I have also, in the past, been exposed by my own carelessness. I liked to leave the window in the bathroom open back home in New Brunswick. (I type that phrase so often now I’m starting to feel like Rose from Golden Girls - “Back in St. Olaf…”). I stepped out of the tub one day to bask in the glorious rays of sunlight… only to find the construction workers our neighbour had hired to repair stuff at the blueberry processing plant behind our house were having their lunch. Also pointing and laughing. (Is it just me? Did I choose my husband because he looks funny naked, too?) My reaction was to yell out “I AM NOT ASHAMED!” and pull the blinds, and listen to them laugh harder.

Naked people are funny. Apparently.

Geez, no kidding. That’s a real blow to a guy’s ego. No wonder he’s leaving you for a couple of old ladies with a sense of humor.

I had a classmate who shared that philosophy (spoken in a deep Scots burr):
“They’ve alrready seen one, and if they haven’t, they’ll learrrn somethin’.”

Ben voyons !

Anyway, I like wandering around in my altogether pre- and post-shower, and my back window overlooks an alley. So I have taken the precaution of installing curtains, translucent enough to leave the room sunlit but opaque enough to prevent any unintentional Matt-viewings.

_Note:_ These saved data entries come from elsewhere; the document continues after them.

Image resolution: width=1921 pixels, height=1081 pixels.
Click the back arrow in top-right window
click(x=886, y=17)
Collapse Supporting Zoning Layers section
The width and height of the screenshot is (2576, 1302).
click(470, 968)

at least you are married to the nudist in your house. all my male flatmates are exactly the same, they are perfectly happy to wander into the kitchen naked to get something to eat. scares the crap out of the nice catholic schoolgirl who is also living with us.

:stuck_out_tongue:

For whatever weird reason, we’re not to put up curtains in our apartment (no curtainrods installed, and I suppose the landlord doesn’t want large holes in the walls)… but the funniest part of this statement, at least to me, is that my husband’s first name is also Matt. :smiley:

“Unintentional Matt-viewings” is going to become a catch-phrase in this household, I can guarantee that.